Para superar essa questão, o Governo, através da MP nº 621/2013, estabeleceu as seguintes regras:
Art. 10. O médico intercambista exercerá a medicina exclusivamente no âmbito das atividades de ensino, pesquisa e extensão do Projeto Mais Médicos para o Brasil, dispensada, para tal fim, a revalidação de seu diploma nos termos do § 2o do art. 48 da Lei no 9.394, de 20 de dezembro de 1996.
§ 1o Fica vedado ao médico intercambista o exercício da medicina fora das atividades do Projeto Mais Médicos para o Brasil.
§ 2o Para exercício da medicina pelo médico intercambista no âmbito do Projeto Mais Médicos para o Brasil será expedido registro provisório pelos Conselhos Regionais de Medicina.
§ 3o A declaração de participação do médico intercambista no Projeto Mais Médicos para o Brasil, fornecida pela coordenação do programa, é condição necessária e suficiente para a expedição de registro provisório pelos Conselhos Regionais de Medicina, não sendo aplicável o art. 99 da Lei no 6.815, de 19 de agosto de 1980, e o art. 17 da Lei nº 3.268, de 30 de setembro de 1957.
§ 4o O registro provisório será expedido pelo Conselho Regional de Medicina no prazo de quinze dias, contado da apresentação do requerimento pela coordenação do programa de aperfeiçoamento, e terá validade restrita à permanência do médico intercambista no Projeto Mais Médicos para o Brasil, nos termos do regulamento.
§ 5o O médico intercambista registrado provisoriamente estará sujeito à fiscalização e ao pagamento das anuidades estabelecidas pelo Conselho Regional de Medicina em que estiver inscrito, conforme legislação aplicável aos médicos inscritos em definitivo.
§ 6o O médico intercambista não participará das eleições do Conselho Regional de Medicina em que estiver inscrito.
Art. 11. As atividades desempenhadas no âmbito do Projeto Mais Médicos para o Brasil não criam vínculo empregatício de qualquer natureza.
Art. 12. O médico intercambista estrangeiro inscrito no Projeto Mais Médicos para o Brasil fará jus ao visto temporário de aperfeiçoamento médico pelo prazo de três anos, prorrogável por igual período em razão do disposto no § 1o do art. 8o, mediante declaração da coordenação do projeto.
§ 1o O Ministério das Relações Exteriores poderá conceder o visto temporário de que trata o caput aos dependentes legais do médico intercambista estrangeiro, incluindo companheiro ou companheira, pelo prazo de validade do visto do titular.
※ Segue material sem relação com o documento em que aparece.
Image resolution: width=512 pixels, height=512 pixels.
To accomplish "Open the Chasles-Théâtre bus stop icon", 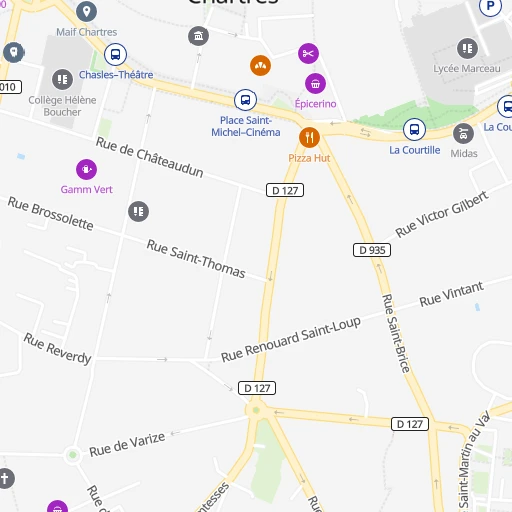I will tap(115, 54).
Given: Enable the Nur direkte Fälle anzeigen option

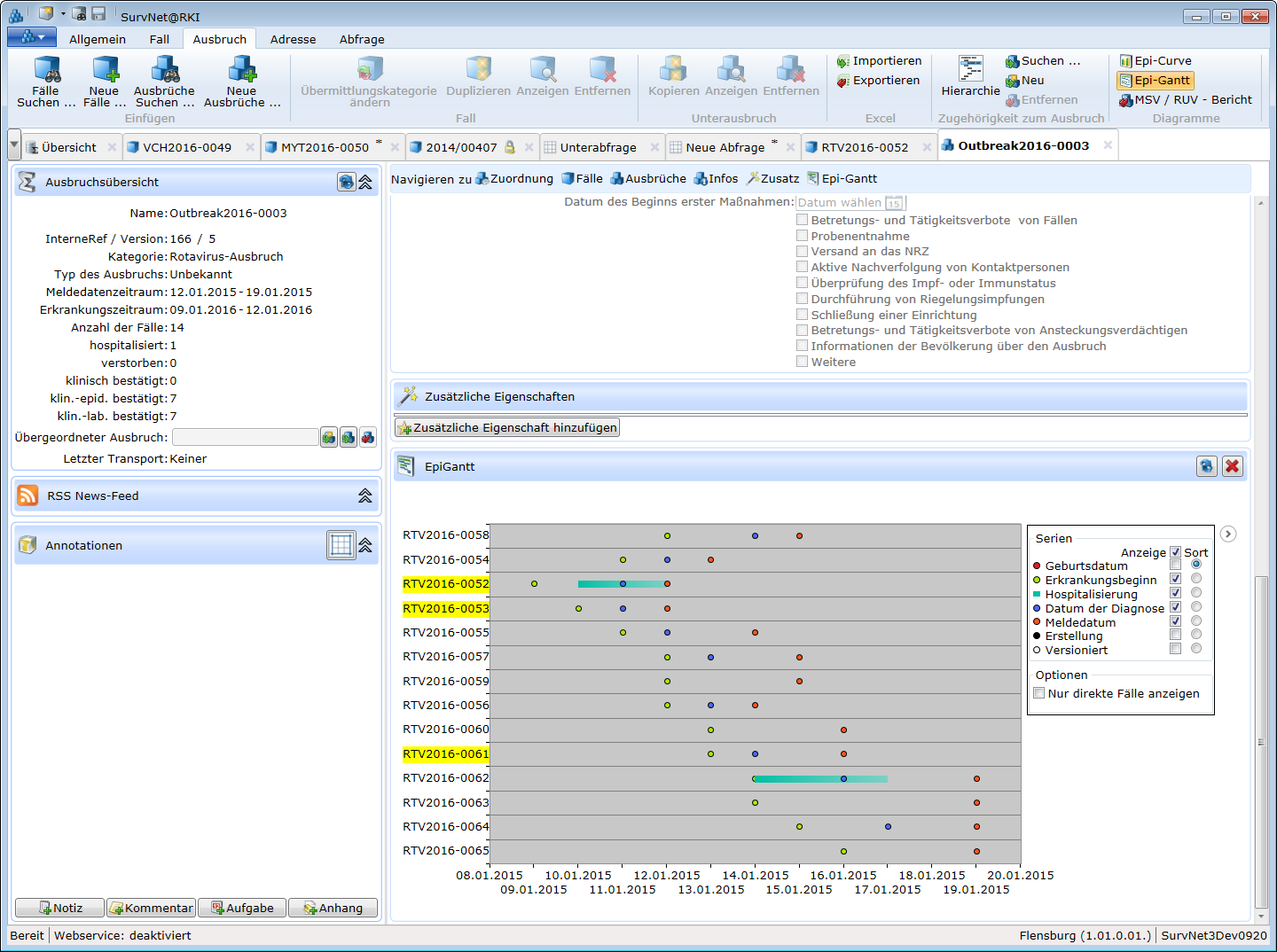Looking at the screenshot, I should point(1039,692).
§ 2o Os dependentes legais do médico intercambista estrangeiro poderão exercer atividades remuneradas, com emissão de Carteira de Trabalho e Previdência Social pelo Ministério do Trabalho e Emprego.
§ 3o É vedada a transformação do visto temporário previsto neste artigo em permanente.
§ 4o Aplicam-se os arts. 30, 31 e 33 da Lei no 6.815, de 1980, ao disposto neste artigo.
Tenho minhas dúvidas em que prevaleçam muitos destes artigos, principalmente o art. 11, mas vamos aguardar os debates sobre o tema.